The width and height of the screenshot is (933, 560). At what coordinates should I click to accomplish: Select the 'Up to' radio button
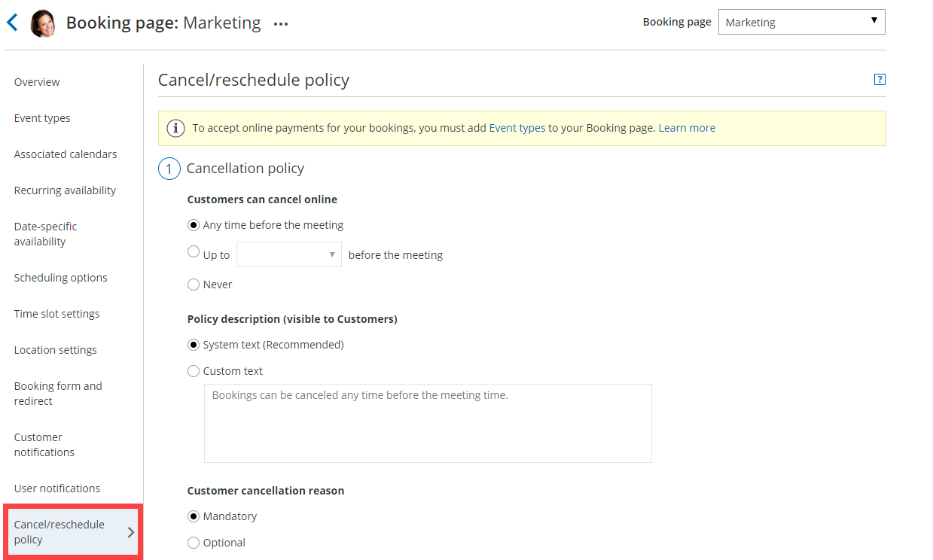(x=194, y=253)
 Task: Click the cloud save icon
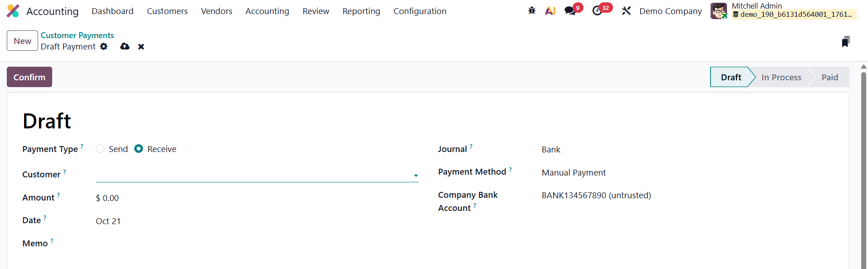125,47

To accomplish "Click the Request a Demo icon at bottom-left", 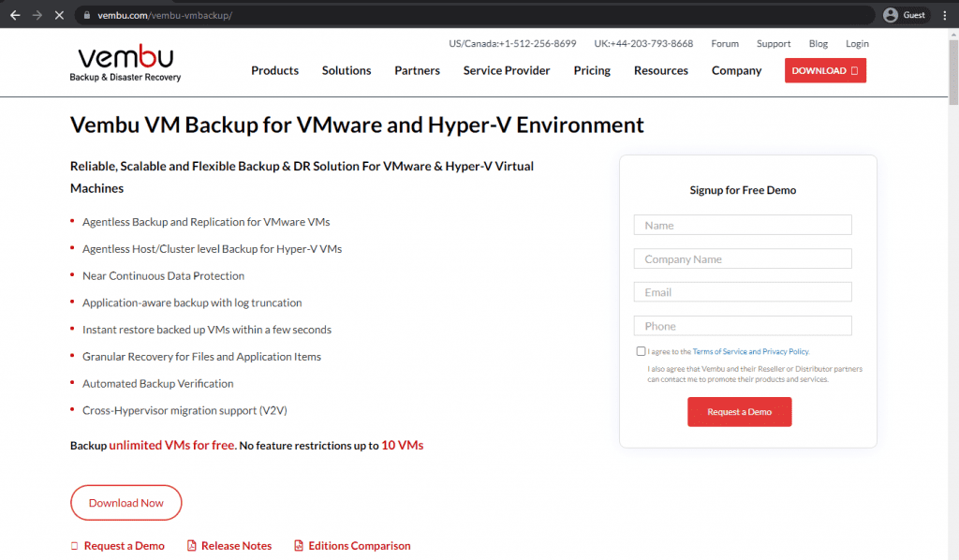I will pyautogui.click(x=75, y=546).
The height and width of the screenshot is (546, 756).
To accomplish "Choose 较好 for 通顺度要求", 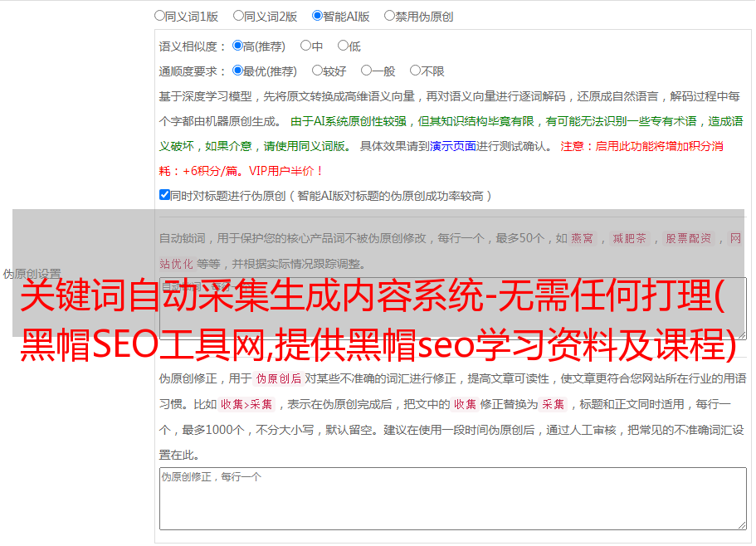I will point(317,71).
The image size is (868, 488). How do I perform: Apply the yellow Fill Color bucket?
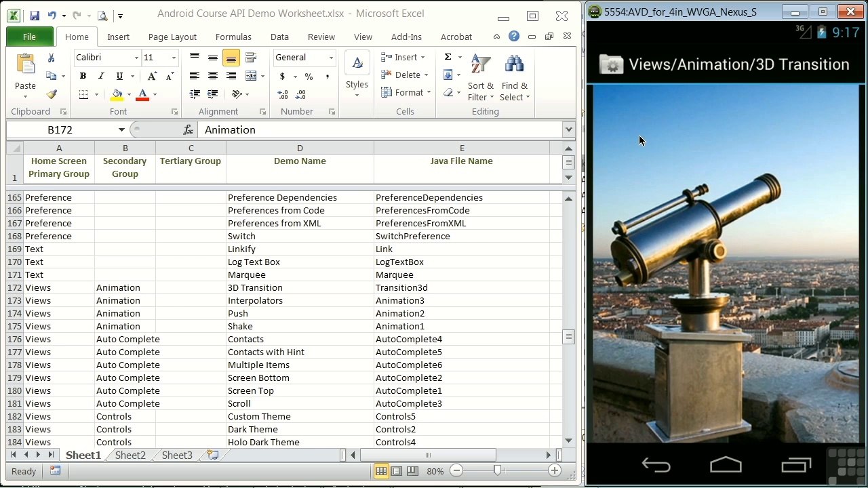[117, 94]
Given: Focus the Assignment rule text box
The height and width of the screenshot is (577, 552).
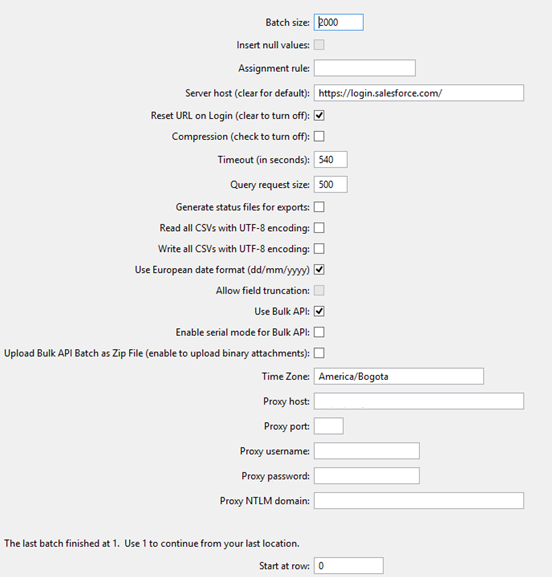Looking at the screenshot, I should point(365,68).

◆ EXERCISE DETAILS:
Pictures aside, reproduce exactly the lines from the one containing "Given: Focus the Assignment rule text box" to the end of the listing above, both ends included.

◆ EXERCISE RESPONSE:
Given: Focus the Assignment rule text box
The height and width of the screenshot is (577, 552).
Looking at the screenshot, I should point(365,68).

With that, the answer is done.